13 Jul
2011
13 Jul
'11
3:51 p.m.
On Wed, Jul 13, 2011 at 9:46 AM, Olivier Guilyardi <list(a)samalyse.com> wrote:
On 07/13/2011 11:09 AM, Tim Blechmann wrote:
i don't see why this is needed. its trivial to demonstrate on a piece
of paper that in a system with weak memory ordering constraints,
absence of a memory barrier is incorrect for any code with coupled
data values (e.g. a read index and read data). it doesn't matter if
this doesn't happen very often. you don't need a simulator of any
given CPU+memory model - its just demonstrably incorrect.

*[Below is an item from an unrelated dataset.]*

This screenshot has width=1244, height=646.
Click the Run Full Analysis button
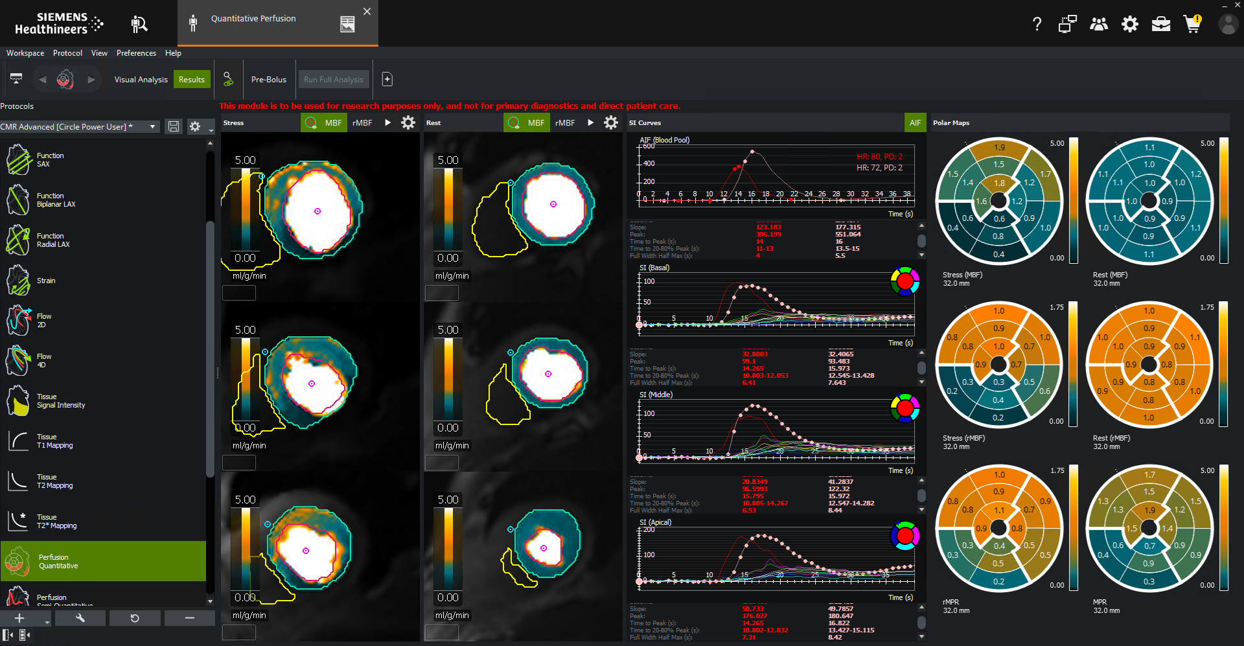click(333, 79)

in fact, testing is not the best approach for
verifying lock-free data
structures: an implementation may work for years, if a certain condition is
never triggered. the only reasonable way to ensure the correctness is a formal
proof. unfortunately, most publications assume a sequencially consistent memory
model and sometimes even avoid dealing with the ABA problem.
To me, testing on real devices is needed, it's a pragmatic approach. But I agree
it doesn't solve the entire problem.
That said, what about simulation? One could for example implement a minimal
emulator for the abstract CPU and memory model described in
linux/Documentation/memory-barriers.txt, and test lock-free algorithms on this.